## Composition of the dataset at different time steps

Period detector directly works on the frequency distribution of (a) given field(s) to produce a matrix that maps the distance between the composition of the dataset at two different time steps (in the example above indexed by years for instance).

#### Field

One should define the fields to consider for constructing frequency vector profiles at each time step. The “dissimilarity” between two time-steps is then computed as 1 minus the cosine value between vectors formed by the frequency values of each “year”. For instance on the example above, every diagonal cells score 0 because profiles are perfectly aligned. The whiter the cell, the most dissimilar two time steps are.

#### Enter the number of periods you which to detect

The script also automatically computes the partition which optimally divides the time in a given number of periods.

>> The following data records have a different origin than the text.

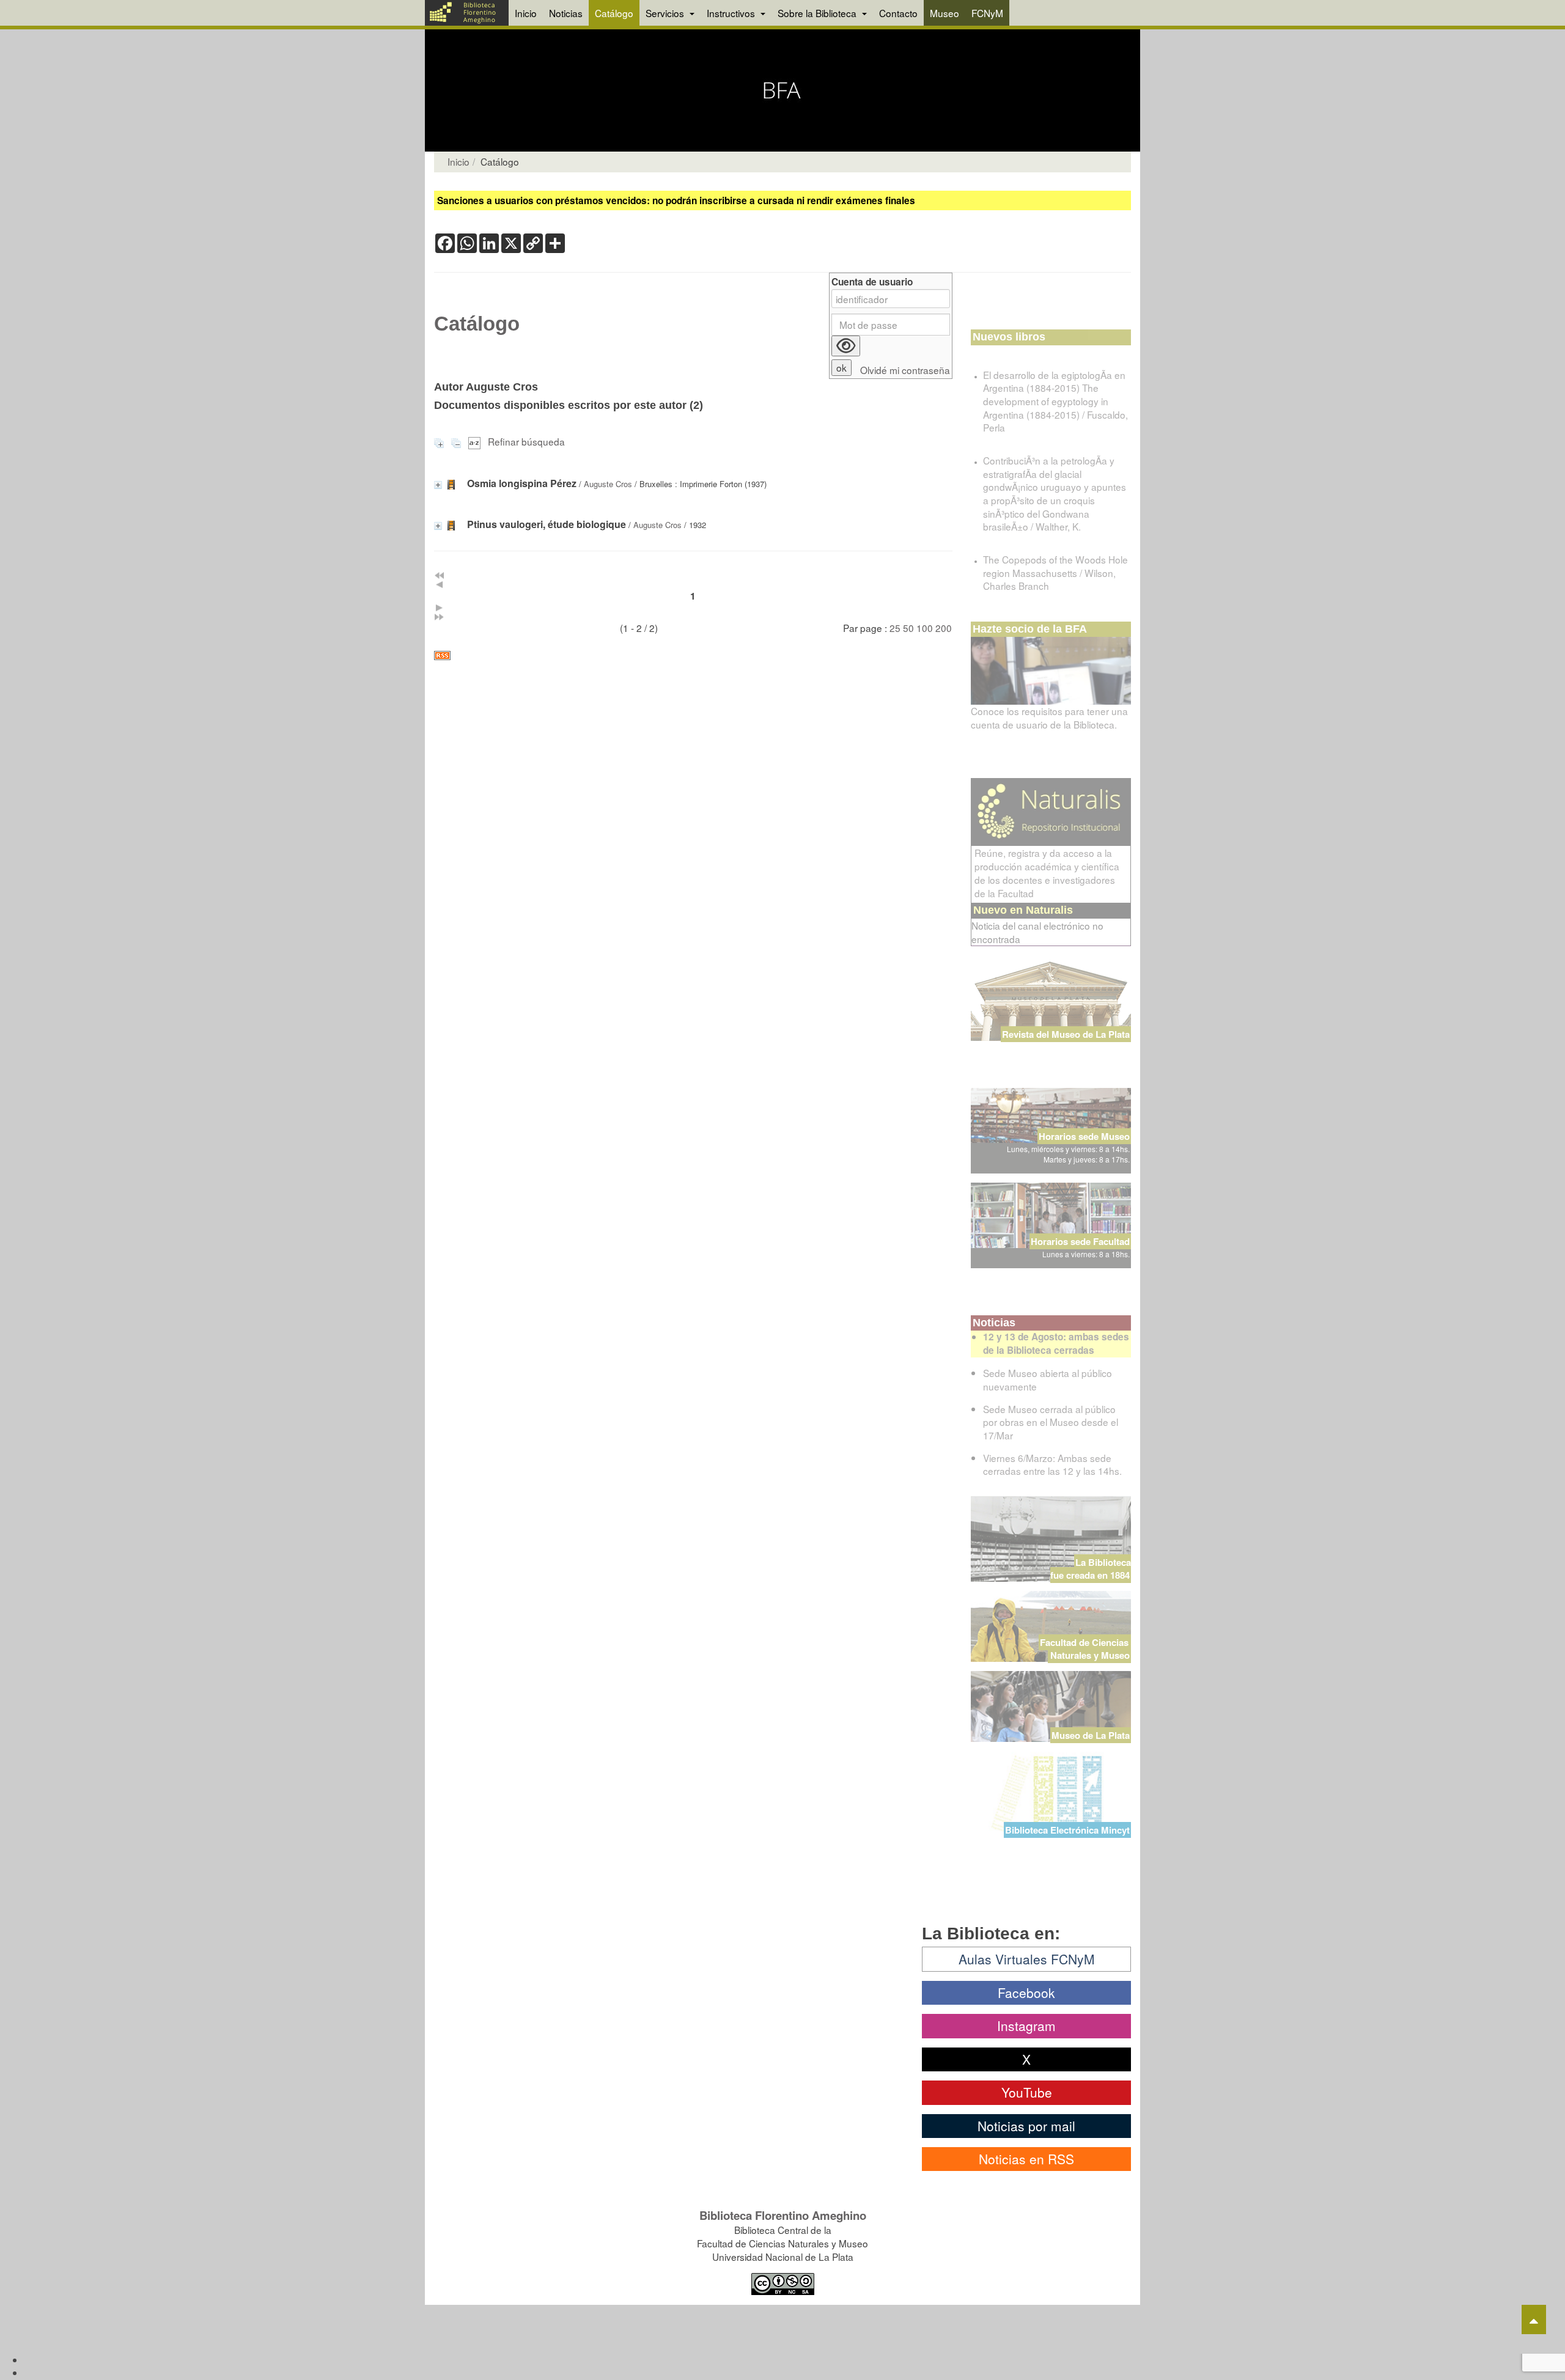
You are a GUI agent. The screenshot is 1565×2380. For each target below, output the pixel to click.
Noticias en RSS (1026, 2159)
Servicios (666, 13)
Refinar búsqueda (526, 441)
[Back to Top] (1534, 2319)
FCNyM (987, 13)
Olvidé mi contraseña (905, 370)
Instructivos (732, 13)
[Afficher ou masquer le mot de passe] (845, 346)
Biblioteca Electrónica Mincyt (1067, 1830)
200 (943, 627)
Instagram (1026, 2025)
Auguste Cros (608, 484)
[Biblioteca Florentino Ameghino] (467, 13)
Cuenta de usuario (872, 282)
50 (908, 627)
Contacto (898, 13)
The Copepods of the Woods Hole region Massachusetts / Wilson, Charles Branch (1055, 572)
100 (924, 627)
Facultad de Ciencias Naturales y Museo (1085, 1649)
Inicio (526, 13)
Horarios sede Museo (1084, 1136)
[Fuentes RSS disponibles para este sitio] (693, 655)
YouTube (1026, 2092)
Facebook (1026, 1992)
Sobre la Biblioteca (818, 13)
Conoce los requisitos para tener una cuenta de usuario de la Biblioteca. (1049, 717)
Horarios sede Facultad (1080, 1241)
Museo (944, 13)
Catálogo (614, 13)
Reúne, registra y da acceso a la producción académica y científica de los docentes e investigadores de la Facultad (1046, 873)
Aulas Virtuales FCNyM (1027, 1959)
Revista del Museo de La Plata (1066, 1034)
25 (894, 627)
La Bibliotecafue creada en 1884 (1090, 1568)
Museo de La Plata (1090, 1735)
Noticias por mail (1026, 2126)
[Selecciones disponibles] (475, 441)
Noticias (566, 13)
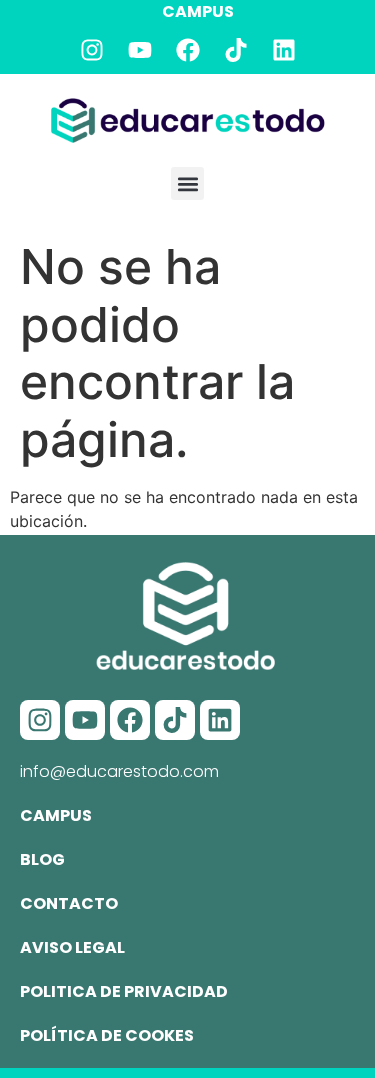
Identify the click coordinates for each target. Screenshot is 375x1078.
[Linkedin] (284, 50)
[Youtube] (140, 50)
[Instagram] (92, 50)
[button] (187, 183)
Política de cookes (107, 1035)
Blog (42, 859)
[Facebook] (188, 50)
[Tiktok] (236, 50)
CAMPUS (198, 11)
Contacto (69, 903)
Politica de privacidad (124, 991)
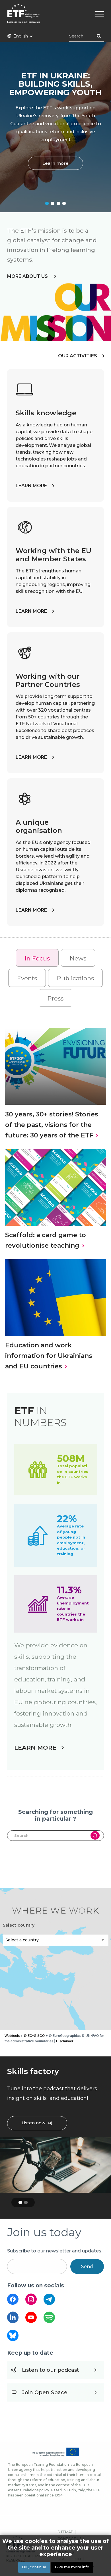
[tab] (37, 958)
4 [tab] (64, 203)
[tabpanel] (55, 127)
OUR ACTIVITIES (77, 356)
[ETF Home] (55, 17)
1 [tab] (47, 203)
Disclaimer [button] (64, 2041)
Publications (75, 978)
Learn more (55, 163)
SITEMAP (65, 2532)
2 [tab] (52, 203)
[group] (55, 1959)
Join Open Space (44, 2392)
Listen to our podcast (50, 2370)
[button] (104, 1958)
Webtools (12, 2035)
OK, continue (34, 2567)
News (78, 958)
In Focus (37, 958)
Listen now (33, 2122)
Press (55, 998)
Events (27, 978)
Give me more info (72, 2567)
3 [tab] (58, 203)
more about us (28, 276)
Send (87, 2266)
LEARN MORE (31, 485)
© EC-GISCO (34, 2035)
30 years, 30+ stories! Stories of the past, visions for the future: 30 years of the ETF (51, 1124)
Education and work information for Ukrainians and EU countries (48, 1355)
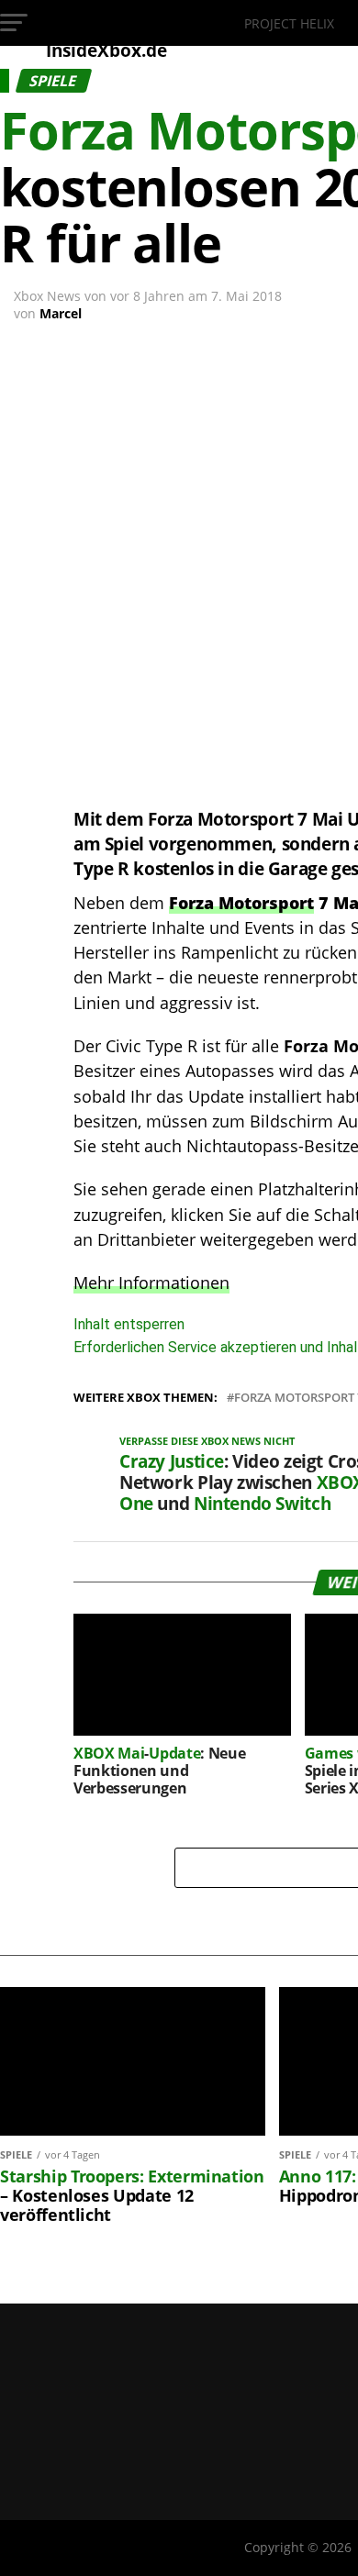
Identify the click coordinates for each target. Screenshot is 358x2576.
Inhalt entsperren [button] (129, 1324)
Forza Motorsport (241, 903)
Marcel (60, 313)
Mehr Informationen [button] (151, 1282)
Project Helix (289, 23)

The algorithm searches the cut times that optimize the sum of the homogeneities of each sub-block. If set to **zero**, the number of slices will be automatically computed using a statistical criterion (Tibshirani et al., 2001).

#### Top items

Restrain the computation to the N most frequent items from the selected field(s) (a useful feature when field distribution is heterogeneous as dissimilarity measure may then be sensible to noise).

## What to do next?

Based on the matrix and the periods detection, you may want to apply these periods using Period Slicer script to define and use **Custom periods** in your dataset.

## Reference

Robert Tibshirani, Guenther Walther and Trevor Hastie, Estimating the number of clusters in a data set via the gap statistic, J.R. Statist. Soc. B (2001), 63, Part 2, pp. 411-423 (online).